In anticipation of the Day of National Prayer this past week one of my colleagues jokingly tabled that in addition to peace and reconciliation, as a nation we also need to have specific prayer points directed towards Chinese growth and the global copper price. In as much as it was light banter shared among colleagues, I couldn’t help but think about how there was actually a lot of seriousness behind this statement. Given the news from the IMF stating that “no substantive talks” regarding an aid package for Zambia would be discussed at their last meeting, we actually need the Chinese to keep growing and buying copper. The improved copper prices and demand for the metal are basically what have allowed us to continue to kick the can of serious fiscal consolidation and debt reduction down the road, especially since the serious risks such as inadequate power generation, potential politically instability and poor rainfall have waned.

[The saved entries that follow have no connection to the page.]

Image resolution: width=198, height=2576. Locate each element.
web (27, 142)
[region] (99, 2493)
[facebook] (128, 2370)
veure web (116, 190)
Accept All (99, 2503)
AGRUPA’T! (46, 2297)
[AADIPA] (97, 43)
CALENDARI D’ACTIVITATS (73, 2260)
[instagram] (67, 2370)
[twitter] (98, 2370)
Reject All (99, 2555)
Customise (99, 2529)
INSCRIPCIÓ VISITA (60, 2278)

Leading up to and post the presentation of the national budget, a lot of rhetoric came out of the press regarding the financial health of the country and predictions and analysis of what was likely to come out and what came out of the budget. I for one was expecting to see bigger expenditure cuts than what was presented. Nevertheless, The Ministry of Finance and the Bank of Zambia continue to present an optimistic picture regarding fundamental economic indicators such as improved GDP growth, low inflation and the stability of the foreign exchange rate. Private sector reports also echo the pronouncements of government with Stanbic Bank releasing PMI (previously known as Purchasing Managers Index) numbers for the past few months that indicate that the economy has improved and recorded significant growth in 2017.

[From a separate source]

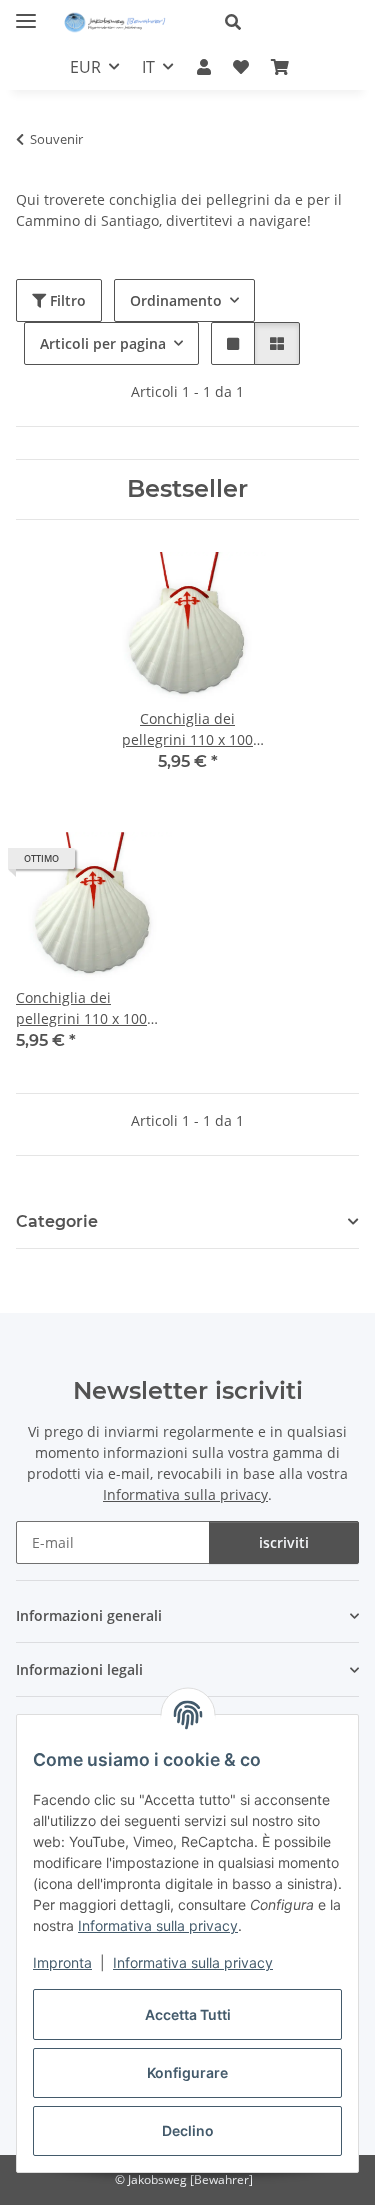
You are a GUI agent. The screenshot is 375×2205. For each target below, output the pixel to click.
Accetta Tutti (188, 2014)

You see, in the world of economics “sentiment” plays a very big role in the direction that markets and eventually economies move. How we perceive the information we receive inadvertently determines how we act; if we are made to believe that things are good, we will act in ways that would eventually make things good, it’s a self-fulfilling prophesy. Simply illustrated, if I believe I will have more money in the near future, I’m likely to spend more now knowing that I don’t have to worry so much about saving for the future. Consumer spending is one of the major factors that contribute to GDP growth. Therefore more spending, more growth and more perceived credibility for our Government’s financial divisions.
All of the positive reports on Zambia’s economy are welcome, except I’m not sure if I am convinced that enough has been done to guarantee that the path of economic recovery that we have recently embarked on can be sustained into the medium term (especially given the negative news regarding an IMF package that typically acts as a stamp of assurance for foreign investor). The Zambian economy receives a substantial amount of what is commonly abbreviated as FDIs, that is, Foreign Direct Investment. This is a source of foreign currency inflows for the country, expertise and skills as well as the huge favorite: the shiny promise of job creation for the locals.
Zambia being what is termed as an emerging market economy is highly prone to the risk of capital flight, or what investors term as “hot money” i.e., large volumes of foreign money that comes into the country for investment purposes (whether financial or capital) that could pull out of an economy when perceived risks increase beyond their risk tolerance. Therefore, in the event that country’s risks go up “too much,” Zambia is likely to face economic shocks and inflationary pressures as a result of the depreciation of the local currency that would occur if foreign investors within a short space of time decide to all pull out of the country by dumping kwacha and reconverting it into foreign currency. It is useful to note Zambia is currently a net importer in this case a depreciated currency leaves us vulnerable to increased prices of imported goods and consequently inflation.
China has been the top consumer of copper this year and this has been on the back of the exceptional growth that the Chinese economy has experienced. The growth of China combined with global supply hiccups from major copper producing countries such as Chile and Indonesia have played a role in spurring investor sentiment around the red metal, driving its price up from late last year. Some analysts predict muted growth for the Chinese economy in the near term. However, analysts also predicted lower 2017 growth numbers and have consistently gotten rude shocks when the contrary occurred. The proceeds from copper exports and improved rainfall patterns are what seem to have kept the Zambian economy afloat. With no IMF deal in sight and national debt (both domestic and foreign) sitting at about 47% of GDP and talks of expensive development projects still on the table which are likely to exacerbate the debt position, I would say prayer may not be such a far fetched recommendation after all. May the odds forever be in our favor!